By analyzing existing cross correlation between AurosTechnology and Samsung Electronics Co, you can compare the effects of market volatilities on AurosTechnology and Samsung Electronics and check how they will diversify away market risk if combined in the same portfolio for a given time horizon. You can also utilize pair trading strategies of matching a long position in AurosTechnology with a short position of Samsung Electronics. Check out your portfolio center. Please also check ongoing floating volatility patterns of AurosTechnology and Samsung Electronics.
Diversification Opportunities for AurosTechnology and Samsung Electronics
0.92 | Correlation Coefficient |
Almost no diversification
The 3 months correlation between AurosTechnology and Samsung is 0.92. Overlapping area represents the amount of risk that can be diversified away by holding AurosTechnology and Samsung Electronics Co in the same portfolio, assuming nothing else is changed. The correlation between historical prices or returns on Samsung Electronics and AurosTechnology is a relative statistical measure of the degree to which these equity instruments tend to move together. The correlation coefficient measures the extent to which returns on AurosTechnology are associated (or correlated) with Samsung Electronics. Values of the correlation coefficient range from -1 to +1, where. The correlation of zero (0) is possible when the price movement of Samsung Electronics has no effect on the direction of AurosTechnology i.e., AurosTechnology and Samsung Electronics go up and down completely randomly.

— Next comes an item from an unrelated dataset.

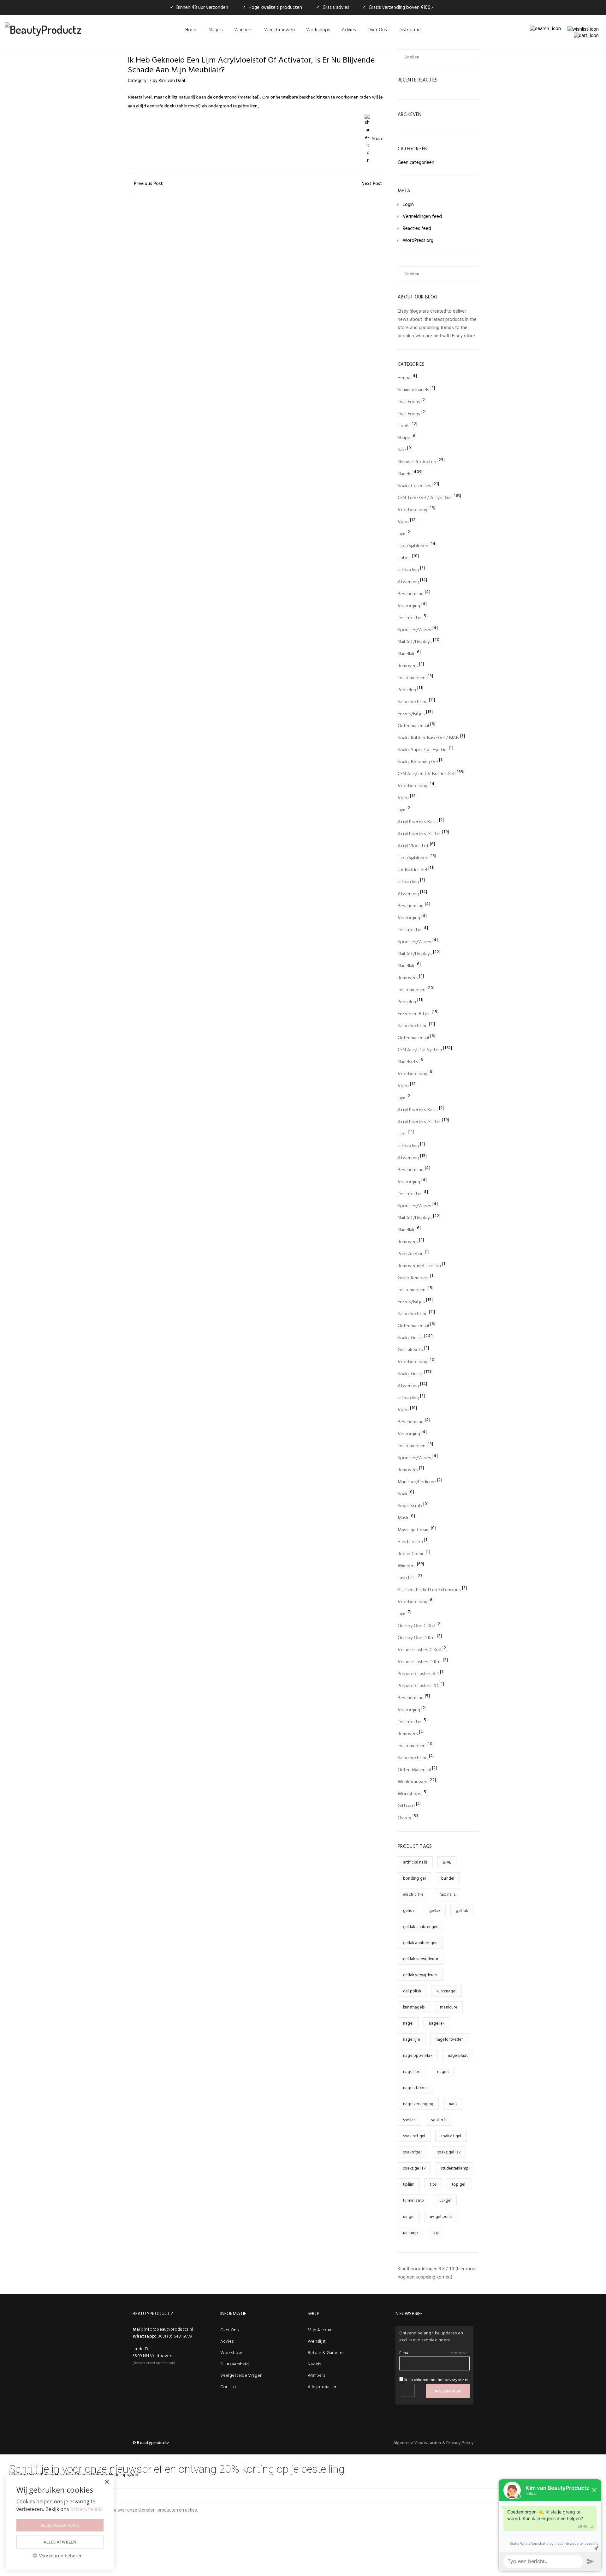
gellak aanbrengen (420, 1943)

Pair Corralation between AurosTechnology and Samsung Electronics
Assuming the 90 days trading horizon AurosTechnology is expected to under-perform the Samsung Electronics. In addition to that, AurosTechnology is 2.17 times more volatile than Samsung Electronics Co. It trades about -0.1 of its total potential returns per unit of risk. Samsung Electronics Co is currently generating about -0.12 per unit of volatility. If you would invest 8,412,479 in Samsung Electronics Co on July 6, 2024 and sell it today you would lose (2,352,479) from holding Samsung Electronics Co or give up 27.96% of portfolio value over 90 days.
Time Period | 3 Months [change] |
Direction | Moves Together |
Strength | Very Strong |
Accuracy | 100.0% |
Values | Daily Returns |
AurosTechnology vs. Samsung Electronics Co
Performance |
Timeline |
AurosTechnology |
Samsung Electronics |
AurosTechnology and Samsung Electronics Volatility Contrast
Predicted Return Density |
Returns |
Pair Trading with AurosTechnology and Samsung Electronics
The main advantage of trading using opposite AurosTechnology and Samsung Electronics positions is that it hedges away some unsystematic risk. Because of two separate transactions, even if AurosTechnology position performs unexpectedly, Samsung Electronics can make up some of the losses. Pair trading also minimizes risk from directional movements in the market. For example, if an entire industry or sector drops because of unexpected headlines, the short position in Samsung Electronics will offset losses from the drop in Samsung Electronics' long position.AurosTechnology vs. LG Household Healthcare | AurosTechnology vs. Automobile Pc | AurosTechnology vs. Chorokbaem Healthcare Co | AurosTechnology vs. RF Materials Co |
Samsung Electronics vs. Korea New Network | Samsung Electronics vs. Dreamus Company | Samsung Electronics vs. SK Bioscience Co | Samsung Electronics vs. MEDICOX Co |
Check out your portfolio center.Note that this page's information should be used as a complementary analysis to find the right mix of equity instruments to add to your existing portfolios or create a brand new portfolio. You can also try the Money Flow Index module to determine momentum by analyzing Money Flow Index and other technical indicators.